*** Opening of The data ***
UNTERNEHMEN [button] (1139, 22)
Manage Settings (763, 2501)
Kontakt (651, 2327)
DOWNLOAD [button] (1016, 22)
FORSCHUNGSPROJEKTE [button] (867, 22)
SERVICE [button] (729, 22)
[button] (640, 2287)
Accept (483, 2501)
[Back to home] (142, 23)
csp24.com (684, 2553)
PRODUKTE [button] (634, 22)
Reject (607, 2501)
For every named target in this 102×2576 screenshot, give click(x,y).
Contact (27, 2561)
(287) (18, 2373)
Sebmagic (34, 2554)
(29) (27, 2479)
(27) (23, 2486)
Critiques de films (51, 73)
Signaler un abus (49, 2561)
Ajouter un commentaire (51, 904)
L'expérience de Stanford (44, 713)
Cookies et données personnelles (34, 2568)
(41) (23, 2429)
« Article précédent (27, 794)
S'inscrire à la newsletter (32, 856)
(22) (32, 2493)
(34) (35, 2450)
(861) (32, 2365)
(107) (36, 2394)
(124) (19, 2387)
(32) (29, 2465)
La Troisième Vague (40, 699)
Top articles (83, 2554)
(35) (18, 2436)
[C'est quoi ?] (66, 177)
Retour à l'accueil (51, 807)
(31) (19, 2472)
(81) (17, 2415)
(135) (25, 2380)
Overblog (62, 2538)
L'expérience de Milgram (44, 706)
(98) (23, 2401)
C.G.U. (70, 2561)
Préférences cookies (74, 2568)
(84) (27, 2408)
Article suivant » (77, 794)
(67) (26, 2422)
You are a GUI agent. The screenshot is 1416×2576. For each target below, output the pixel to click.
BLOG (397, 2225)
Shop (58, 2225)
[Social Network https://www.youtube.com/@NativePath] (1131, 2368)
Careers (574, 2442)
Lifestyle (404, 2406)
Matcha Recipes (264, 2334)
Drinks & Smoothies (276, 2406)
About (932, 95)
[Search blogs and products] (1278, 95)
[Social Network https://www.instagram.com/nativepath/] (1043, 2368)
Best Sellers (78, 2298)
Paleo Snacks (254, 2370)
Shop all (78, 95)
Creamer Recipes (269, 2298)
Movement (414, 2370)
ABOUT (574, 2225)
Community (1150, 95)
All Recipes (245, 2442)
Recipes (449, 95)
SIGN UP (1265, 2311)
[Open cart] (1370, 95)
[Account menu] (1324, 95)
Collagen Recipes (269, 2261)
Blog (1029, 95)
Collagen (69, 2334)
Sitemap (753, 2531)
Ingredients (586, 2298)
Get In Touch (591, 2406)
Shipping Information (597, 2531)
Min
*** Close of The data ***
What the exercise asks
If a line in the entries above includes "button", count it; report the total alone.

Expected answer
6